* Activities:
- A) Reproduce the RoiRL summary word for word, starting with "RoiRL: Efficient, Self-Supervised" and going on through "on reasoning benchmarks.".
- B) Answer these questions from the RoiRL summary:
(i) What existing methods does the work build on?
(ii) How much faster is training with RoiRL?
(iii) What does RoiRL eliminate the need for?
- C) Continue the RoiRL summary from its last sentence.

* Quoted passage:
=-=-=

RoiRL: Efficient, Self-Supervised Reasoning with Offline Iterative Reinforcement Learning
This work addresses the problem of high computational costs in self-supervised reasoning for large language models, offering a more scalable approach for researchers and practitioners, though it is incremental as it builds on existing TTRL methods.
The paper tackles the computational inefficiency of test-time reinforcement learning (TTRL) for improving reasoning in large language models by proposing RoiRL, an offline iterative reinforcement learning method that eliminates the need for a reference model and reduces memory and compute requirements, achieving 2.5x faster training and outperforming TTRL on reasoning benchmarks.

=-=-=

Data items:
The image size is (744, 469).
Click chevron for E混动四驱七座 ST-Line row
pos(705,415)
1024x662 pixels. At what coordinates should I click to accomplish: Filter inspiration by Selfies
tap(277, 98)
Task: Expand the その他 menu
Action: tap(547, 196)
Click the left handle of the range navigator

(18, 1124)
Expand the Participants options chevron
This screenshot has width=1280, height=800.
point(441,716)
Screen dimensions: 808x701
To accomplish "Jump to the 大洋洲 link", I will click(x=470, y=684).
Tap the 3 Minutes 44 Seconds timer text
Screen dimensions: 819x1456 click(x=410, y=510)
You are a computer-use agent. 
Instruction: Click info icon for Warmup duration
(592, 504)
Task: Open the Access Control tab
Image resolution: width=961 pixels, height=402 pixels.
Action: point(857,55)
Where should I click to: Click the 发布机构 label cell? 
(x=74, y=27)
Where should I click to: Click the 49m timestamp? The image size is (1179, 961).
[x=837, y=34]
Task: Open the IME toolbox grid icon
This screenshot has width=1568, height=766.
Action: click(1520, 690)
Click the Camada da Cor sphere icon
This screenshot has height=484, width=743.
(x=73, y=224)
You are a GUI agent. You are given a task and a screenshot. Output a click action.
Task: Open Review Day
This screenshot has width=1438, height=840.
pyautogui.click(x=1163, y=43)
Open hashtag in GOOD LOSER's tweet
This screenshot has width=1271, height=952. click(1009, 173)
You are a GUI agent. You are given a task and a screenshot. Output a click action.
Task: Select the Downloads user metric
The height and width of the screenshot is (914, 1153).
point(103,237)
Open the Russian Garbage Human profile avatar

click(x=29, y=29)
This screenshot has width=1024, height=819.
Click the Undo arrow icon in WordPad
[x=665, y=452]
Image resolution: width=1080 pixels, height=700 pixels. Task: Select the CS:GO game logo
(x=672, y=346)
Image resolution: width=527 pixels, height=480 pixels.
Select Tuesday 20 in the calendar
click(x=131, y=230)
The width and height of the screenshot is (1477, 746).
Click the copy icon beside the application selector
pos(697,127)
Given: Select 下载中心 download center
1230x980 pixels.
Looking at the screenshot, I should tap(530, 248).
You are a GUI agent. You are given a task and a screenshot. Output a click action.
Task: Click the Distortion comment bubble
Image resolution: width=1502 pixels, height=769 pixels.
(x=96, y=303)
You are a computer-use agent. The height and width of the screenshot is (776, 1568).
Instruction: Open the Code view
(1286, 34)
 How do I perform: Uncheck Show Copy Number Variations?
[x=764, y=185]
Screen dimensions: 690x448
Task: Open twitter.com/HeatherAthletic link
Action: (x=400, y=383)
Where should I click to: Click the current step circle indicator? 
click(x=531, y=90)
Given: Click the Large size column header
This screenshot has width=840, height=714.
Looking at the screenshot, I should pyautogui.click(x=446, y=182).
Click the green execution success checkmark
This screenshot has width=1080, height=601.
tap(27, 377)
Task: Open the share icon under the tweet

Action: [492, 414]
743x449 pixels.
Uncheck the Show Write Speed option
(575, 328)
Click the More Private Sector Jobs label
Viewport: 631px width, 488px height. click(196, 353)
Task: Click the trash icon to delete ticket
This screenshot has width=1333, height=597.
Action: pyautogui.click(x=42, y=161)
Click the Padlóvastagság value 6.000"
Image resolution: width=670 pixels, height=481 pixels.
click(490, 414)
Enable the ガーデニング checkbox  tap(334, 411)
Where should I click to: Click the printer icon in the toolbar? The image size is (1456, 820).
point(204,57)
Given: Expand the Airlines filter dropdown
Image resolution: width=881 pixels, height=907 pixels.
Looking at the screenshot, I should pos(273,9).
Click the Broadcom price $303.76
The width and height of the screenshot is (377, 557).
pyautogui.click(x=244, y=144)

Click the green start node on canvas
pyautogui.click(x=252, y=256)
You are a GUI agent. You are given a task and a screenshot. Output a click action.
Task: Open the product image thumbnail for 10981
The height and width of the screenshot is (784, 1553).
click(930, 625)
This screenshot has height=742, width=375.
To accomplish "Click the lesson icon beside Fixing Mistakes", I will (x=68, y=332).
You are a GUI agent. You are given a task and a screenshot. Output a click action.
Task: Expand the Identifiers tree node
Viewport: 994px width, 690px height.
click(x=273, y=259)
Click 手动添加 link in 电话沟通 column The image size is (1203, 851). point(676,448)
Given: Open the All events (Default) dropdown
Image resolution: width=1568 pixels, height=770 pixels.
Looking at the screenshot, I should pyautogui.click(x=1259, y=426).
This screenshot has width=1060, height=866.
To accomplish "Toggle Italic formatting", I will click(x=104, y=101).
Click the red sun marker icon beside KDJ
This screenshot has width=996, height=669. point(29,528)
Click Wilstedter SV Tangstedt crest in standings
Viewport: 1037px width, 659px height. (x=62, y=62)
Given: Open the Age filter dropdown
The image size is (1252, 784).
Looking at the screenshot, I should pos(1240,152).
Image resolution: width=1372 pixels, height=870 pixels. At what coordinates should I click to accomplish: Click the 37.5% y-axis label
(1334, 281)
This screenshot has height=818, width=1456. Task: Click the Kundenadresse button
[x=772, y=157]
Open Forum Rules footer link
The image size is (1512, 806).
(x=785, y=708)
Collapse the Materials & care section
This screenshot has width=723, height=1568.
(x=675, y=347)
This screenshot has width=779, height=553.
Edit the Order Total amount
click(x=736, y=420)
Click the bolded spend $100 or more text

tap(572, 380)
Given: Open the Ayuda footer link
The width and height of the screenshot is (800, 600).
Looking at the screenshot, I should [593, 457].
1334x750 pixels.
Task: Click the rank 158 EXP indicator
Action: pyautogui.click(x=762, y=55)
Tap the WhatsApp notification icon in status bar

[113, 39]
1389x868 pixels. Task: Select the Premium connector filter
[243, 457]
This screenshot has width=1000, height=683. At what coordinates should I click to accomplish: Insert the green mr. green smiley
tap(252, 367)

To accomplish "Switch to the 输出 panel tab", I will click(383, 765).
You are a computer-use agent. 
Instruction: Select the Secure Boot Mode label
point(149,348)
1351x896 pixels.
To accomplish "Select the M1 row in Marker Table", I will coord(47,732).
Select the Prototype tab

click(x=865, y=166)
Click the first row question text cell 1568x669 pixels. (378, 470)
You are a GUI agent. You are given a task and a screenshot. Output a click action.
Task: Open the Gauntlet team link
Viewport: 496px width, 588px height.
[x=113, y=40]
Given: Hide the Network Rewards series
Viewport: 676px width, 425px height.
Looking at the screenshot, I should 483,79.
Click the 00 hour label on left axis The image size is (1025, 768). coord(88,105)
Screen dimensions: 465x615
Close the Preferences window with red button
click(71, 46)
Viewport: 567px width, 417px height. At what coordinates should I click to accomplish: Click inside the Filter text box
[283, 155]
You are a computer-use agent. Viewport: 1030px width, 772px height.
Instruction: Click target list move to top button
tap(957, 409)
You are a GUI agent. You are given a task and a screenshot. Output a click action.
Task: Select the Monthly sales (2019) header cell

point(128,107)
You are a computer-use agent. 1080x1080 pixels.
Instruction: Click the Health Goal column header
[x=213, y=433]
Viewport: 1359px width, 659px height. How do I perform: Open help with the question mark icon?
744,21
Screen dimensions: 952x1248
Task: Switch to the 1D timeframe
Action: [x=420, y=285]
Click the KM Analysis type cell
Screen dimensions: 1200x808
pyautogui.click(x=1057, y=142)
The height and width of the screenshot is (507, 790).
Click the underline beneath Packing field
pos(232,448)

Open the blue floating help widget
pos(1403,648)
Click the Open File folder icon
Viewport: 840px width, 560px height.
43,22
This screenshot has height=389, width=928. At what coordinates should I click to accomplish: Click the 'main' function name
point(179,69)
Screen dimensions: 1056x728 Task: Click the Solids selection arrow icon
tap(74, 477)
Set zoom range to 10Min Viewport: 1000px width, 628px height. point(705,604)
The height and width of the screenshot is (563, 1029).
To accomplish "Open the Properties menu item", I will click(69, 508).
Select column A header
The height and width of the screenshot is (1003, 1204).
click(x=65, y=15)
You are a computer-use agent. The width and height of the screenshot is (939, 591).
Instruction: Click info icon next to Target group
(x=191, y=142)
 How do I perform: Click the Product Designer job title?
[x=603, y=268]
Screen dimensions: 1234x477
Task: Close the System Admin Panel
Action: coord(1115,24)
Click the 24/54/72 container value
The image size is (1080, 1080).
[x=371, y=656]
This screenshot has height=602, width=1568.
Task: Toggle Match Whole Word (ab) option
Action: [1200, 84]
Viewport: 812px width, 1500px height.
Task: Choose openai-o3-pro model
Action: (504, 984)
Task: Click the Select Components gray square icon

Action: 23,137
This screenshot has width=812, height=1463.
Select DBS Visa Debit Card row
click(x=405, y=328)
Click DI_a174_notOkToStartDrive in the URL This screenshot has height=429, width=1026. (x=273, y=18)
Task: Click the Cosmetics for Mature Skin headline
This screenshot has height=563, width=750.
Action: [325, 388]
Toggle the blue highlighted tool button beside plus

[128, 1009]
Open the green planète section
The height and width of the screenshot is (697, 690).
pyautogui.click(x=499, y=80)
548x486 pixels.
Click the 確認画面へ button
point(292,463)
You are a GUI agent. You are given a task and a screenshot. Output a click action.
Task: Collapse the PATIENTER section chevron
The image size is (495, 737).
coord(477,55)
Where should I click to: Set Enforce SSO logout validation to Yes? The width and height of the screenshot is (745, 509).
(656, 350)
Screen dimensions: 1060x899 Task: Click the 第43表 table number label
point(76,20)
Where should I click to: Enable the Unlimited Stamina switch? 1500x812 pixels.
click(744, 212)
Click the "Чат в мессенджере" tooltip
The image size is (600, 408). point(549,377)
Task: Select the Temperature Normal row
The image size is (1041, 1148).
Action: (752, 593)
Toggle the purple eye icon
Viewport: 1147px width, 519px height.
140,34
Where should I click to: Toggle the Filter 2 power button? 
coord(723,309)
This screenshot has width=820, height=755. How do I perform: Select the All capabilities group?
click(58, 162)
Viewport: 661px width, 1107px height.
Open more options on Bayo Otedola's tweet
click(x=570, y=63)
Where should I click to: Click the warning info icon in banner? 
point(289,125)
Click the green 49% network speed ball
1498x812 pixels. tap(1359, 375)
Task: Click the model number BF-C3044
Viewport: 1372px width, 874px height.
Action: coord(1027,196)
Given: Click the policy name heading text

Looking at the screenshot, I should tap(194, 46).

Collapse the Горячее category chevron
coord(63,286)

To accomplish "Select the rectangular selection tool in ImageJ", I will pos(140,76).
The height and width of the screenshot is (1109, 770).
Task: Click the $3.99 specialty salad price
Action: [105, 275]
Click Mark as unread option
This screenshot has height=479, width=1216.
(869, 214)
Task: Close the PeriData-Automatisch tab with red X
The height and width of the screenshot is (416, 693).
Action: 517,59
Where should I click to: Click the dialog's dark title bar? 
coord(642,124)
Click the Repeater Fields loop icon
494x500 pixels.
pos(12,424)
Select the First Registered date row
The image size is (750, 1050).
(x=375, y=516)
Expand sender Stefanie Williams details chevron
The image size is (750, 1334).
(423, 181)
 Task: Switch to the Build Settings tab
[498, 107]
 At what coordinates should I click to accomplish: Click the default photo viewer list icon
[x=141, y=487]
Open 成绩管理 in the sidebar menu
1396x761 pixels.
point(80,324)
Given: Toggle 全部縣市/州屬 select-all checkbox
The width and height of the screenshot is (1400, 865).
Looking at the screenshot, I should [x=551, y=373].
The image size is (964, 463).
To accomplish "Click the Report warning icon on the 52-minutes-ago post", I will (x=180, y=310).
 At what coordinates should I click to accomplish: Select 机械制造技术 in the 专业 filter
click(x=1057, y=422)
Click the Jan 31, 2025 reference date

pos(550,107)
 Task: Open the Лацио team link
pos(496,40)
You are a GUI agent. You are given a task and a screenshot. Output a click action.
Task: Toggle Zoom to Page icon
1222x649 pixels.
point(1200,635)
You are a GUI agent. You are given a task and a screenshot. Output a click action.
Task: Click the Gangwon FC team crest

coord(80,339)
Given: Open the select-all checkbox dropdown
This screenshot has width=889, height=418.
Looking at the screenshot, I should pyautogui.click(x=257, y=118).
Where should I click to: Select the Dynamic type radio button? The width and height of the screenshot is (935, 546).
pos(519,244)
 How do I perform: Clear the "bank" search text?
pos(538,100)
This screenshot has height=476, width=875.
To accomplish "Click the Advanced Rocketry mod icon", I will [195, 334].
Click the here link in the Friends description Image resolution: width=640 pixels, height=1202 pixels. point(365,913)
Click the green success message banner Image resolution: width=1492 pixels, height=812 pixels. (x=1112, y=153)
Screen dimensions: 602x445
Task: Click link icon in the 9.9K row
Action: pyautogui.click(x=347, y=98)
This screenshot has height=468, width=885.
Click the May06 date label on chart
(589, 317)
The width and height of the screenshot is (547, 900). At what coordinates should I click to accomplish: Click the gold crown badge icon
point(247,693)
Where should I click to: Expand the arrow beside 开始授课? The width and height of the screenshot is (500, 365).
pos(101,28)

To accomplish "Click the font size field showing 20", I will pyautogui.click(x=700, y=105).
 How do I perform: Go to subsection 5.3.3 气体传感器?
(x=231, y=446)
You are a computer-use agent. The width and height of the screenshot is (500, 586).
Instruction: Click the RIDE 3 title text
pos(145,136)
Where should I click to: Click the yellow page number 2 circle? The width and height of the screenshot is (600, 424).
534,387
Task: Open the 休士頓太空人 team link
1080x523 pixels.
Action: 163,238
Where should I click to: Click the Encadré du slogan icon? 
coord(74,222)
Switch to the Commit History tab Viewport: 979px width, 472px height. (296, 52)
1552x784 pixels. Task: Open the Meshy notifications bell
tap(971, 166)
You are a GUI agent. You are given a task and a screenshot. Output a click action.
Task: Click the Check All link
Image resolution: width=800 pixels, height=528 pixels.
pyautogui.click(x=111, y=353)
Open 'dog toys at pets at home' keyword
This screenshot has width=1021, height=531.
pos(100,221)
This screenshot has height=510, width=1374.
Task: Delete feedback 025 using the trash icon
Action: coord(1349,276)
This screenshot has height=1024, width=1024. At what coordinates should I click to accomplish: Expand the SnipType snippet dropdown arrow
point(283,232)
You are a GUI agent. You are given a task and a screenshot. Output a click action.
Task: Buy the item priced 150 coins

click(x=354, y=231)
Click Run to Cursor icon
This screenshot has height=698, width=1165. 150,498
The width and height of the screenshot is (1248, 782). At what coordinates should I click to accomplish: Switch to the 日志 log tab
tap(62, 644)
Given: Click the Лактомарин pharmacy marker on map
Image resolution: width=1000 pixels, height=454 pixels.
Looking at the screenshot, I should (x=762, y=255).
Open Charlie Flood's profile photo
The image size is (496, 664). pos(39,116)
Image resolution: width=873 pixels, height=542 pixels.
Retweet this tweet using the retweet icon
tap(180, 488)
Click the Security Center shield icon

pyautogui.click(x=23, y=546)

=-=-=

* Per-task answers:
- A)
RoiRL: Efficient, Self-Supervised Reasoning with Offline Iterative Reinforcement Learning
This work addresses the problem of high computational costs in self-supervised reasoning for large language models, offering a more scalable approach for researchers and practitioners, though it is incremental as it builds on existing TTRL methods.
The paper tackles the computational inefficiency of test-time reinforcement learning (TTRL) for improving reasoning in large language models by proposing RoiRL, an offline iterative reinforcement learning method that eliminates the need for a reference model and reduces memory and compute requirements, achieving 2.5x faster training and outperforming TTRL on reasoning benchmarks.

- B)
(i) TTRL methods
(ii) 2.5x faster
(iii) A reference model

- C)
Reinforcement learning (RL) is central to improving reasoning in large language models (LLMs) but typically requires ground-truth rewards. Test-Time Reinforcement Learning (TTRL) removes this need by using majority-vote rewards, but relies on heavy online RL and incurs substantial computational cost. We propose RoiRL: Reasoning with offline iterative Reinforcement Learning, a family of lightweight offline learning alternatives that can target the same regularized optimal policies. Unlike TTRL, RoiRL eliminates the need to maintain a reference model and instead optimizes weighted log-likelihood objectives, enabling stable training with significantly lower memory and compute requirements. Experimental results show that RoiRL trains to 2.5x faster and consistently outperforms TTRL on reasoning benchmarks, establishing a scalable path to self-improving LLMs without labels.